George W. Bush did not deserve credit for the collapse of the mortgage market in 2008. In its own defense, the Bush White House repeatedly, and accurately, reminded the press and the public alike of all the opportunities lawmakers had to reform Fannie Mae or Freddie Mac — and, for that matter, all the times the Bush White House implored Congress to do just that. Likewise, the Bush administration’s project in Iraq is now almost universally regarded as a disaster — the stable, proto-democratic Iraq that exists today, which any honest broker would prefer over Saddam Hussein’s aggressive, expansionist, terror-supporting despotism, entirely notwithstanding.
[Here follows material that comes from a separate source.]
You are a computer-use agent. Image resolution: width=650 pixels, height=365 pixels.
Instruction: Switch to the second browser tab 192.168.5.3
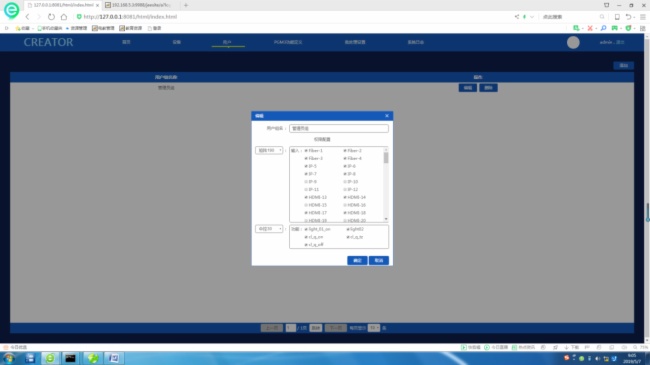point(141,5)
Bill Clinton’s supporters will be quick to disabuse you of the notion that the 42nd president was impeached for obstructing Congress and lying under oath. No, that was an outgrowth of the prudish GOP of the era, which sought to impose its hidebound morality on America’s first Boomer president. Indeed, the 1995 government shutdown had next to nothing to do with a legitimate impasse over how to bridge a budget gap. Rather, it was an exercise in spite executed by Newt Gingrich as an act of revenge for having been denied a trip on Air Force One. And we’d be calling it “Clintoncare” today (if not “Hillarycare”) were it not for the avaricious “service-sector workers” who were “hostile to any labor law deal that hinted at more employee voice.”

George H. W. Bush presided over a mild and fleeting recession in 1990, but you wouldn’t have known it from the apocalyptic coverage of that ephemeral downturn. “I do think the retrospective coverage has been unfair,” confessed St. Petersburg Times staff writer Eileen Shanahan during a March 1992 symposium on media’s “doom and gloom” coverage of the recession. Indeed, while Bush’s critics emphasized the high unemployment rate and declining real wages, the Urban Institute’s Isabel Sawhill noted that the sustained period of economic growth leading into the conference precluded the use of the word “recession” to describe economic conditions. “Even the choice of words to say that we’re in a recession and isn’t this a terrible thing that might be as bad as the Depression of the ’30s is absolutely outrageous,” she said.

We can put a cap on these retrospectives here, but an intrepid chronicler could keep going on into the annals of history. Excuse-making is an illustrious and often lucrative enterprise. Of course, there are elements of truth to all these gripes. But they’re still merely efforts to evade the primary factors contributing to these presidents’ shortcomings.

George H. W. Bush didn’t lose in 1992 because of economics alone. That Bill Clinton is held in low regard today is not because Republicans opposed him but because of his own problems with impulse control. George W. Bush made his share of mistakes abroad and at home. Barack Obama’s political skills were limited almost exclusively to getting himself elected. As for Donald Trump, he may have been targeted with extraordinary tactics by his vindictive opponents, but it was his own disregard for legal conventions and political norms that mobilized them.

The satisfying narratives that allow partisans to look past their guy’s foibles allow for a retreat into the comfortable predictability of tribal political combat. There will always be a market for that.